It wasn't an earthquake that shook the ground in parts of Wisconsin, but it may have felt like it.
Residents in several Wisconsin communities including Fairwater, Markesan, Oakfield, Waupun, Campbellsport, Princeton and Brandon, were rattled earlier this week, after hearing loud cracking sounds that even shook homes.
According to the Fond du Lac Reporter, officers from the Fond du Lac County Sheriff's Office responded to an area in the western part of the county after a reports of the noises. Officers were not able to discover a source.
The culprit of the strange sounds, likely the "Polar Vortex."
The Fond du Lac Reporter says the temperature at the time of the noises was around minus 4. Significantly colder temperatures had blanketed the midwest in recent days and the report says frost depth in the area has increased to about six feet.
WWLP reports freezing ground water in bitter cold temperatures can cause some of the frozen ground or even bedrock to break, giving off energy in an event that is similar to an earthquake.

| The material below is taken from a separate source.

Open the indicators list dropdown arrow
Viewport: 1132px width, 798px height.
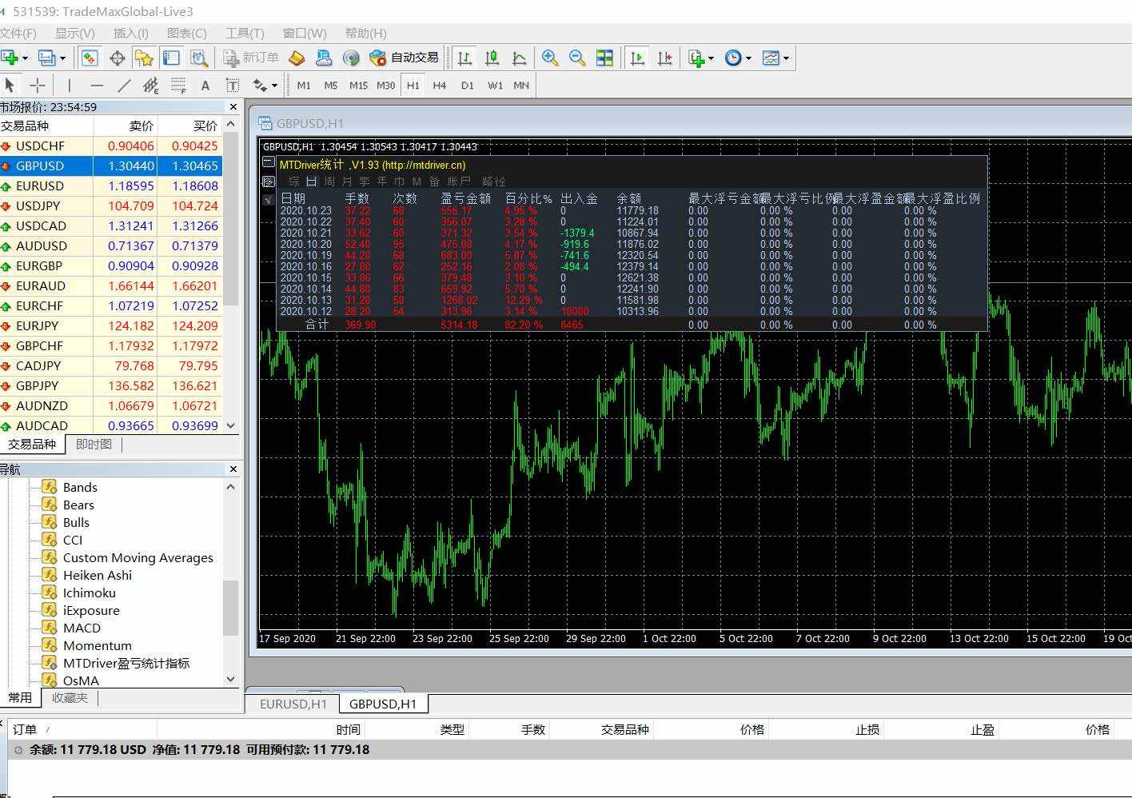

The phenomenon is known as cryoseism. More commonly they are referred to as a frost quake or an ice quake.
This video from FOX 19 in Cincinnati does a really nice job of explaining frost quakes.
The sound of frost quakes can be quite startling, even to those who understand them. According to the Fond du Lac Reporter, University of Wisconsin-Milwaukee seismologist Brett Ketter experienced a frost quake this week.
He initially thought the pipes had bust in his house and also ran outside in his slippers to see if something had hit his house.